PLANT RESEARCH AHEAD: CORRECT QUESTIONS AND TRUTHFUL ANSWERS

In science, the usual way to ask nature a question is by experimentation. Good experiments should be designed in such a way that nature has a chance to give reasonable answers. Reasonable answers help to reveal interdependencies, and interdependencies are needed for proper mathematical modeling. Consequently, there are four levels of plant research ahead:

• (1)“Physiologically meaningful” experimentation: It is important to apply experimental conditions that mimic natural situations and avoid conditions that the plant, during its evolution, has not learned to deal with. Meaningful experimentation will produce reliable data that reflect a response the plant is able to activate from its repertoire and does not force reactions that are prone to erroneous interpretation.
• 2)Exploring the lock: Given the multitude of cellular variables driving cellular events and signal transmission, we need to develop tools with which interdependence and cause-effect relationships can be investigated. This implies precise kinetic recording of multiple parameters (such as [Ca²⁺]_i, pH, redox state, movements, and growth), and correlation analysis to see whether [Ca²⁺]_i changes precede or follow the cellular process under study (Coelho and Malhó, 2006). We need to know if and how [Ca²⁺]_i interacts with other detectable cellular signals. This in turn implies the development of novel cellular indicators that allow simultaneous recording of diverse parameters.
• 3)Investigating key functions: There is a need to investigate functions and actions of proteins involved in signal transmission (such as CDPKs, CBLs, and calmodulins, as well as GTPases, SNAREs, etc.) in vivo and on a single-cell level. The development of recombinant indicators providing optical output measurands for specific cellular variables has shown during the past two decades that both multiple-parameter recordings on the cellular level and the quantification of specific protein activities are achievable. Advancement of these genetic engineering and cellular imaging technologies should be pushed to reevaluate older data sets.
• 4)Modeling and yielding knowledge: Systems biology provides software platforms and other tools for modeling interdependent cellular processes. When a mathematical model is able to describe and to predict physiological responses to environmental challenges (i.e. “plant behavior”), then the underlying theory can be regarded as knowledge and the cellular processes can be regarded as understood. Consequently, these tools (e.g. Wang et al., 2012) need to be at the forefront of experimentation so that network signaling is transformed from just a vogue term into an established research subfield with quantifiable outputs within plant sciences.

THE CHANGING ZEITGEIST

Ernst Mayr (1982) stated: “Written histories, like science itself, are constantly in need of revision. Erroneous interpretations of an earlier author eventually become myths, accepted without question and carried forward from generation to generation. […] The main reason, however, why histories are in constant need of revision is that at any given time they merely reflect the present state of understanding; they depend on how the author interpreted the current zeitgeist of biology and on his own conceptual framework and background” (p. 1).

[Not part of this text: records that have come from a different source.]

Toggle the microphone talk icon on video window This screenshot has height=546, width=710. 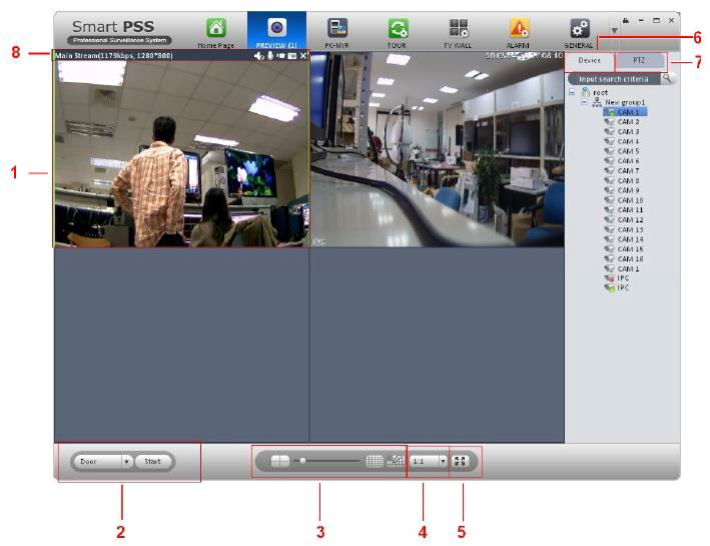pyautogui.click(x=269, y=56)

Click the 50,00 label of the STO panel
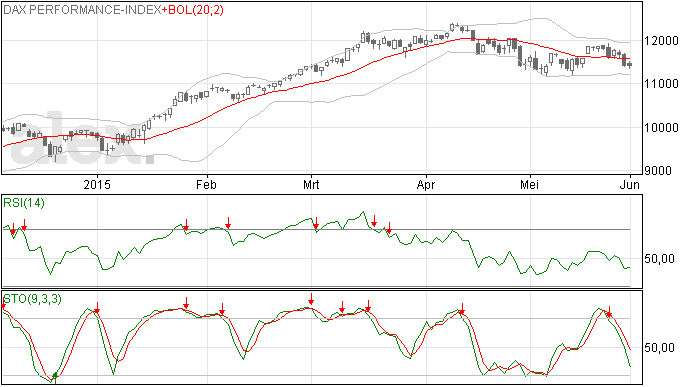click(x=659, y=348)
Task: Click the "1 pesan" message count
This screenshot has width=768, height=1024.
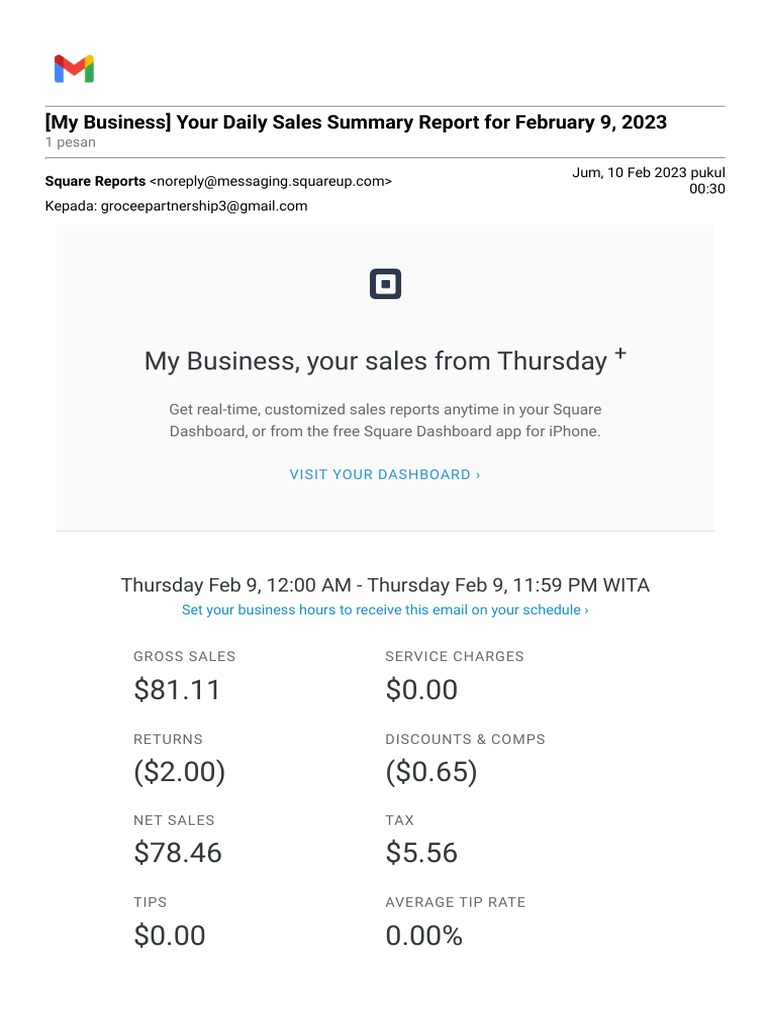Action: point(70,143)

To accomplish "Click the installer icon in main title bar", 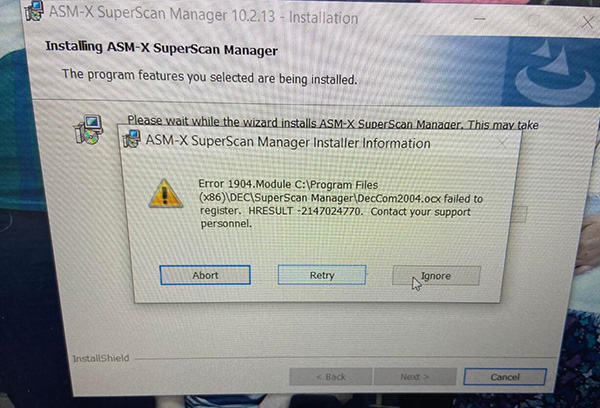I will point(34,10).
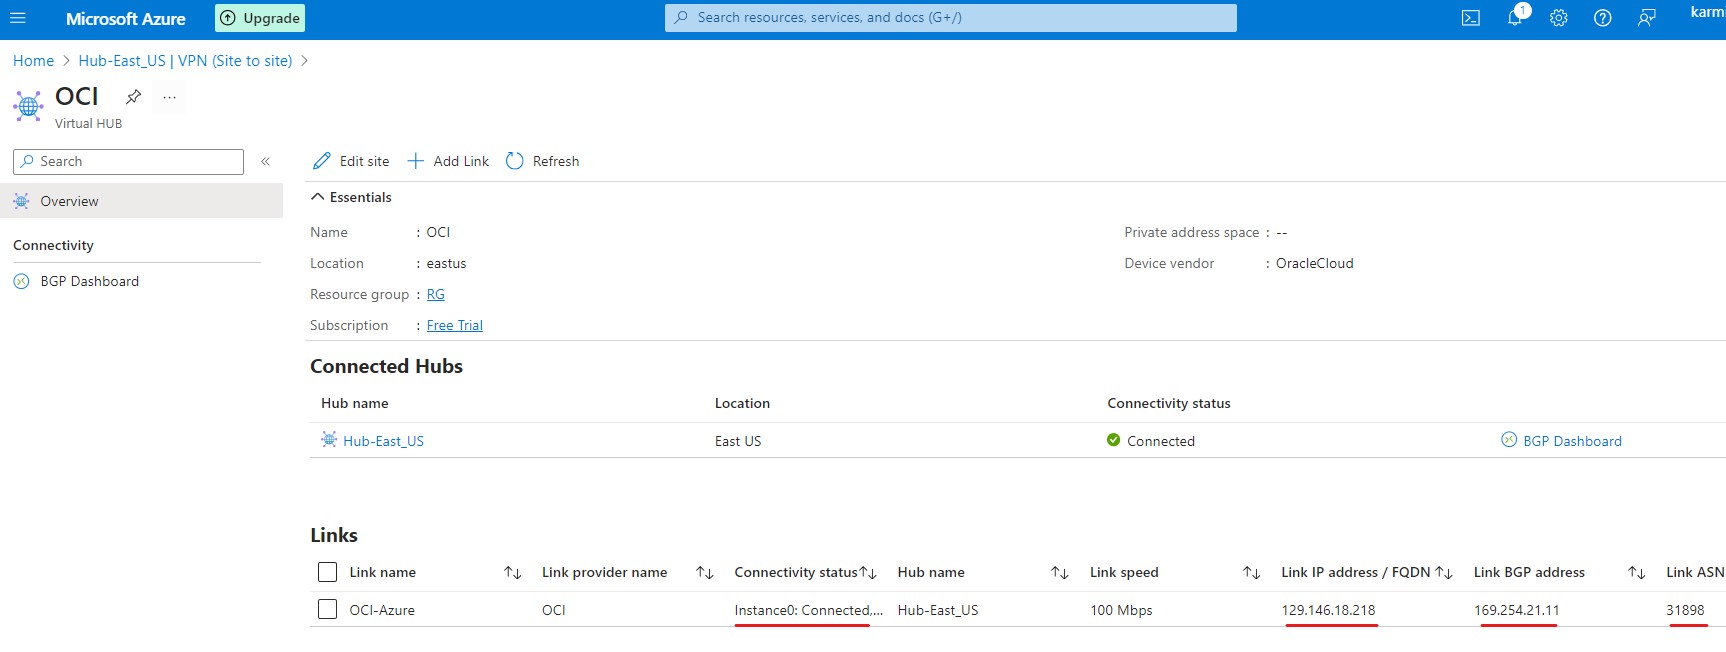Launch Cloud Shell from top bar
1726x652 pixels.
pos(1470,18)
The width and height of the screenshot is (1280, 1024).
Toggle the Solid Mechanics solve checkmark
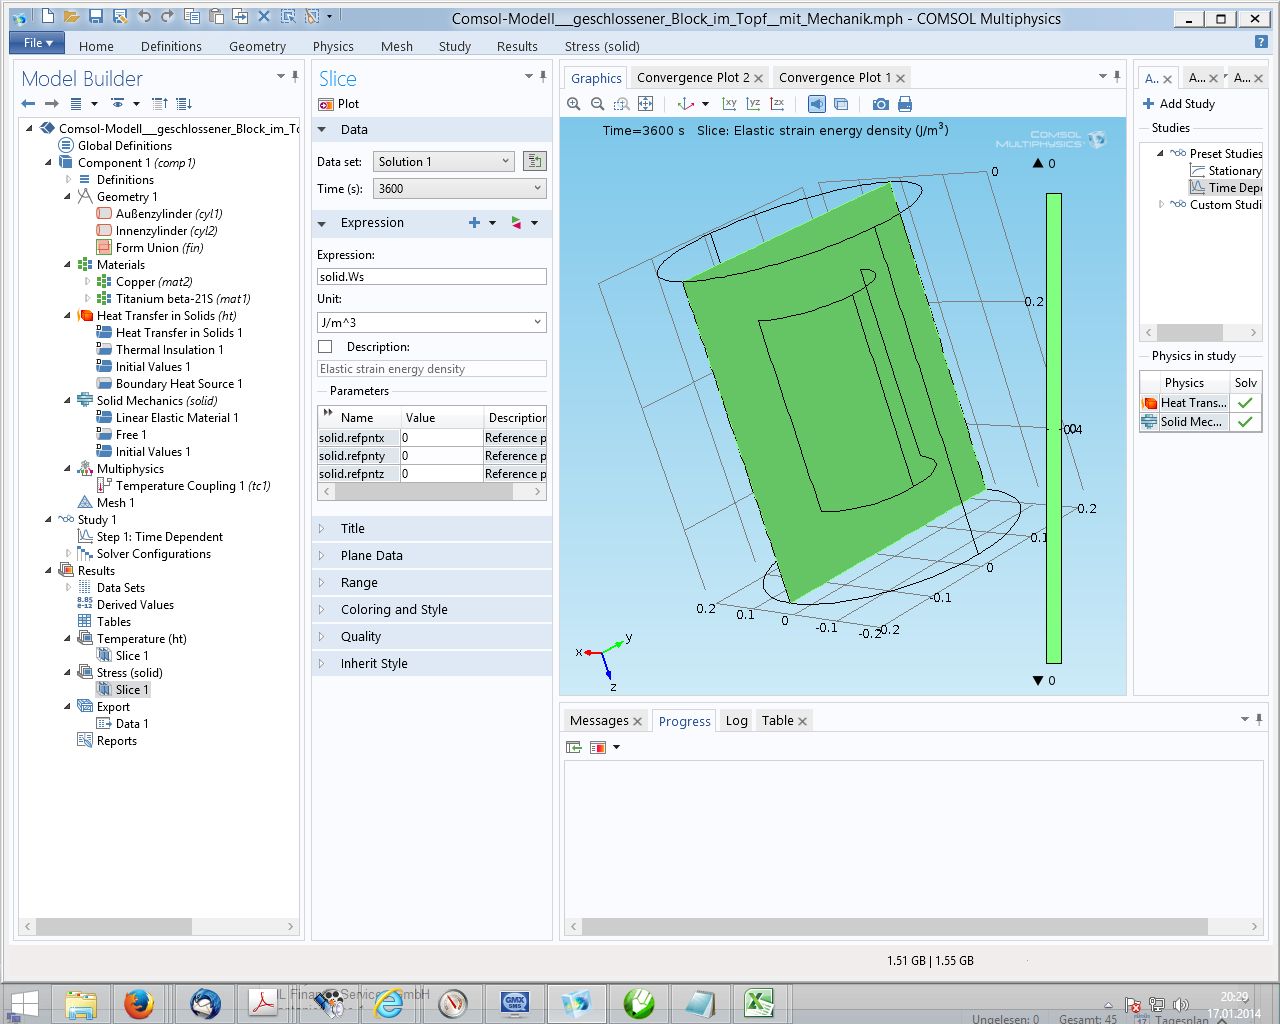pyautogui.click(x=1245, y=422)
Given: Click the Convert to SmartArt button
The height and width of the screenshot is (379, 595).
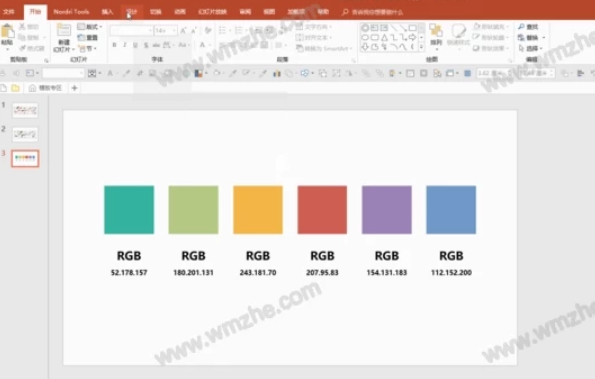Looking at the screenshot, I should pos(324,48).
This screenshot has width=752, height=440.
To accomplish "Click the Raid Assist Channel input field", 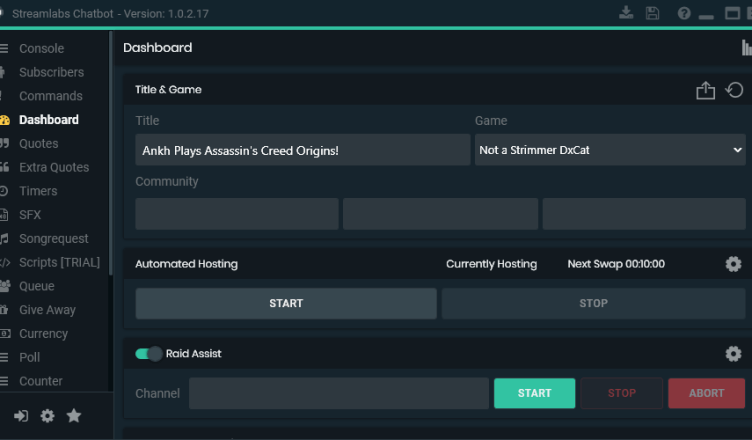I will tap(338, 393).
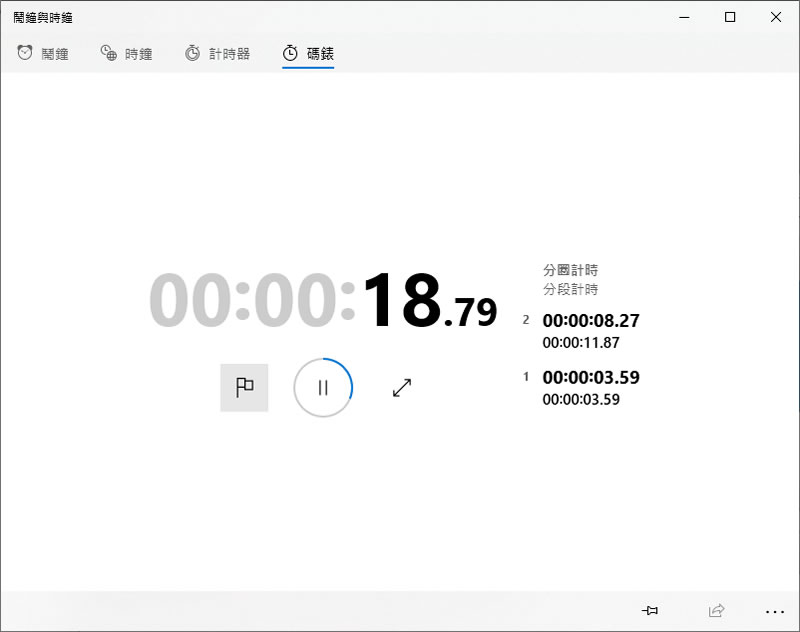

The zeitgeist is changing, and we are closer to understanding molecular mechanisms down to the atomic level. There are many molecular antennas responding to calcium [Ca²⁺]_i (Edel and Kudla, 2015). Whether their activities during a transient cellular [Ca²⁺]_i increase are switched by the transient’s kinetics still needs to be demonstrated by novel experimental approaches. However, there are many other equally important molecular antennas (Simon and Dresselhaus, 2015) that, by contrast, respond to cellular actuating variables other than [Ca²⁺]_i. Each may form a key (Fig. 1) that activates a physiological response that is appropriate to the prevailing environmental challenge.